Allowing consumers access to their own personal data is an excellent idea, but allowing them only “reasonable” access may be problematic. Consider the case wherein the nature, format, or method of data collection is claimed by an online firm to contribute significantly to its differential competitive advantage. Thus, the firm claims that the disclosure of the nature, format, or method of its collected data may cause irreparable harm to the firm’s ability to function profitably and attend to the market it serves. Would this then exempt the firm, at least in part, from allowing consumer access to information? It’s quite possible that consumers will have access to some information, but not all.
As for security, my guess is that “reasonable” security of consumer data is far less rigorous than, let’s say, U.S. government security for classified documents. And the recent WikiLeaks debacle has illustrated considerable flaws in that system. Who’s to say that the next set of leaks won’t be all your personal health, financial, and/or internet browsing information?
Everyday High Privacy
The FTC’s recommendation that online firms build privacy protections into everyday business practices is a noble one to be sure. In fact, it’s likely that smart firms will heed this advice in an effort to avoid negative press if a sizable privacy breach occurs. But again, ambiguity of process and ambiguity of outcome combine to limit the impact of such a recommendation. And how much of a culture of privacy protection can a firm truly build when one of the firm’s main objectives is to invade privacy in order to facilitate more effective targeting?
The “Track Me Not” Button
The concept of a web browser button that would stop invasive tracking procedures is admirable, but how would it really work? As the FTC explains, it would be somewhat like a persistent (permanent) cookie that lets online firms know that you don’t want your behavior tracked if such tracking will be used for behavioral advertising. But what about all the other uses of data, such as for product development or process research or benchmarking? Wouldn’t these uses be exempt from the no-tracking requirement? It’s like wearing a wedding ring to signal that you’re off limits, but it only has meaning on the third Thursday of every month.

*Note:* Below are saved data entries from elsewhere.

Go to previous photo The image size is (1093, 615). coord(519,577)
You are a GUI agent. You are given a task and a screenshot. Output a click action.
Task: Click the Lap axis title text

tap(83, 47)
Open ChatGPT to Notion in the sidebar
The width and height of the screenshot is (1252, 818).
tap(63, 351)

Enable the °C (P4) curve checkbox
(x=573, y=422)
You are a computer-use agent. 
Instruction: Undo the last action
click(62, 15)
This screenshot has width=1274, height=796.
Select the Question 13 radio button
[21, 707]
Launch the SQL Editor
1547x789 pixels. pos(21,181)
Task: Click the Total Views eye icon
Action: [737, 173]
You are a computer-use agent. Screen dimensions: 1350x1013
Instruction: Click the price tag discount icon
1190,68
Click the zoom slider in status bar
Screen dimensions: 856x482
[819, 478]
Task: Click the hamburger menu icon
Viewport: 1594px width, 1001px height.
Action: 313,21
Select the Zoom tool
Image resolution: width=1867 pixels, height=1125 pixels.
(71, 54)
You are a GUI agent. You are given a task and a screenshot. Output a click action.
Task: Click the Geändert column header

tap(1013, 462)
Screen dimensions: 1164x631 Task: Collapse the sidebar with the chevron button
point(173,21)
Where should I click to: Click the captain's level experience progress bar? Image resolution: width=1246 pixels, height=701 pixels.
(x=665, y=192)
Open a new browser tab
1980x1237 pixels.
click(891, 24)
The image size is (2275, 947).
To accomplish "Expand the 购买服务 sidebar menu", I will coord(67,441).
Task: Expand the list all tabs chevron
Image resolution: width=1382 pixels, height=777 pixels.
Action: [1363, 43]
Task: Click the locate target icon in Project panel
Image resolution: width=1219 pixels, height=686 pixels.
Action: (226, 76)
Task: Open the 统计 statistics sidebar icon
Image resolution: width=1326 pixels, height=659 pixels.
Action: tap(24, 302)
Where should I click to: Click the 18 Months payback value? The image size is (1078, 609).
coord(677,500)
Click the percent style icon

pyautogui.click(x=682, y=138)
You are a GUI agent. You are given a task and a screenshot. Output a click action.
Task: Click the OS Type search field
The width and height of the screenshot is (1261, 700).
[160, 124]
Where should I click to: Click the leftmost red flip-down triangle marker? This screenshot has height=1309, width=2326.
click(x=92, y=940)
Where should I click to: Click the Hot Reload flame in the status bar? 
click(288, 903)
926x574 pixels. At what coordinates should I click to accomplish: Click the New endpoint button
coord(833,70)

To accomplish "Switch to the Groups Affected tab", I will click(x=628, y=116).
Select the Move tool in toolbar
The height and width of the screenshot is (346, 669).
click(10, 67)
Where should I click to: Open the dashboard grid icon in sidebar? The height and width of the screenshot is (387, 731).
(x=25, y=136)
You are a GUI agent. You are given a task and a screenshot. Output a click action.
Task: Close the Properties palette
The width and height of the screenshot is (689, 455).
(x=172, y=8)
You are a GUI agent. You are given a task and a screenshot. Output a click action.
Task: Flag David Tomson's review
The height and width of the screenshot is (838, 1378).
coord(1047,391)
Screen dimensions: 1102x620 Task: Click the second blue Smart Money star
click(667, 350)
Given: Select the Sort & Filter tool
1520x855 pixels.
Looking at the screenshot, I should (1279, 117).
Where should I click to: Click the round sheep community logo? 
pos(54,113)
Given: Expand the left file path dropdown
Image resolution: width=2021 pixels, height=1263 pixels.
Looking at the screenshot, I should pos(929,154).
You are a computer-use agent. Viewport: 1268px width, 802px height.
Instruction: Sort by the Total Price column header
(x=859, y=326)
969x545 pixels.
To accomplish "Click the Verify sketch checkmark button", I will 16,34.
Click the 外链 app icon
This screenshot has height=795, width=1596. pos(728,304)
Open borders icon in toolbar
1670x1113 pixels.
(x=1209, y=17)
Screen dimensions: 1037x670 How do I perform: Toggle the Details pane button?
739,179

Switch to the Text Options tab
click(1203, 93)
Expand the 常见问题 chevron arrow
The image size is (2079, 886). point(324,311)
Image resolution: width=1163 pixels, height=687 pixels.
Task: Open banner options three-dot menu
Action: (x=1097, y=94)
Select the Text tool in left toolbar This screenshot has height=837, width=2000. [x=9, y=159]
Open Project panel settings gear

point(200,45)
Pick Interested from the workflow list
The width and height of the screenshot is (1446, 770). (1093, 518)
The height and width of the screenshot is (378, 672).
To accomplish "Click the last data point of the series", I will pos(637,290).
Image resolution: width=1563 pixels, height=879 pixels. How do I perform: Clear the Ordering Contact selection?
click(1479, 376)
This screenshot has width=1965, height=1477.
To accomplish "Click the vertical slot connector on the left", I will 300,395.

The True Future of Privacy Protection
Of all the innovation in the world (and there’s quite a bit), the most demanding is legislative innovation because it simultaneously has to serve multiple parties with diverse and often opposing interests. Not enough privacy and people feel violated and quality of life suffers. Too much privacy and firms can’t operate as effectively, thus prices rise and quality of life suffers. And what about the various market segments that desire varying levels of consumer privacy?
When it comes down to what can and cannot be legislated efficiently, the most straightforward answer is to make disclosure and access the foundations for privacy protection. As the FTC has made clear in the past, disclosure must be clear and conspicuous, particularly for material (substantially important) terms of any agreement between the firm and the consumer. In addition, access to one’s own personal information that is held by a firm should be far more than just “reasonable.” It should be complete and absolute. Period.
There might be many who would say that this isn’t enough, but the truth is that it’s far more than consumers currently have, and would do much to maintain both industry growth and consumer well-being.